*** DATASET EXCERPTS

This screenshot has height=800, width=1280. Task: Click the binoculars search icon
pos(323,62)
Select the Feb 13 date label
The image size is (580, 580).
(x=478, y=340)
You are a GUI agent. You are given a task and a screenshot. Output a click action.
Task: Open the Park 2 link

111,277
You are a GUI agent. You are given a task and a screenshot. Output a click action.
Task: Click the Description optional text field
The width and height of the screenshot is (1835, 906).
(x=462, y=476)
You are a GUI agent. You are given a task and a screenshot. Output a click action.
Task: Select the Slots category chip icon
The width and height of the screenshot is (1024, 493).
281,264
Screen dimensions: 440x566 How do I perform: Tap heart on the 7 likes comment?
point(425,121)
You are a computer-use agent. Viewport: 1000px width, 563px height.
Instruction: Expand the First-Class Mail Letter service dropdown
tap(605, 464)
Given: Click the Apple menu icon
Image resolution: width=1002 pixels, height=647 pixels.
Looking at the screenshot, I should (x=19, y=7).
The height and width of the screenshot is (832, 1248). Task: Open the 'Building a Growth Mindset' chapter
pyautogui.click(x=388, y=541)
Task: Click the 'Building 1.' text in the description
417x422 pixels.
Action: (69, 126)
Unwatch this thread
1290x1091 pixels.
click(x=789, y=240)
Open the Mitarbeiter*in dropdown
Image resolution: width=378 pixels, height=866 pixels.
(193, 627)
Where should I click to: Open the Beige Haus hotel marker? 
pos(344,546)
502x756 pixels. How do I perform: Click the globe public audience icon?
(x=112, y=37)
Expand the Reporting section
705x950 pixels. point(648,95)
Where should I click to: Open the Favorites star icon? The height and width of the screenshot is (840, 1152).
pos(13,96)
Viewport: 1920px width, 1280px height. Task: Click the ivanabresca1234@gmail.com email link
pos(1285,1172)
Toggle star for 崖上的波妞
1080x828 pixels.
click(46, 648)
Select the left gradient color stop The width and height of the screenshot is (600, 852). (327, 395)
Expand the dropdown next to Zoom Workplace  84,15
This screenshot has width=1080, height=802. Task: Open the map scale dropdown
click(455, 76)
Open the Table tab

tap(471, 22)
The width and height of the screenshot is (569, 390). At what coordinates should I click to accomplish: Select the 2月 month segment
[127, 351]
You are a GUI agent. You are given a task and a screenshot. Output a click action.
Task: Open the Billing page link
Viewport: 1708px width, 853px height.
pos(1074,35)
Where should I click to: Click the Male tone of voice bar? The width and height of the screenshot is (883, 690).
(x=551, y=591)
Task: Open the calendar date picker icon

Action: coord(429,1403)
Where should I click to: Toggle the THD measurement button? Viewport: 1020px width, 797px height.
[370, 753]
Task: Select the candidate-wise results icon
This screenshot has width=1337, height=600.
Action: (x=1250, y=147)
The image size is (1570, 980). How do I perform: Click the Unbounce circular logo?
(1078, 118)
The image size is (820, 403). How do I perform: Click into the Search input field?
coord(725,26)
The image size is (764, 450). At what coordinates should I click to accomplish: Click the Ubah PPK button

******

- [TASK DESCRIPTION]
The answer should be one number only: how many lines in the listing hold "text".

- [ANSWER TO THE PROBLEM]
2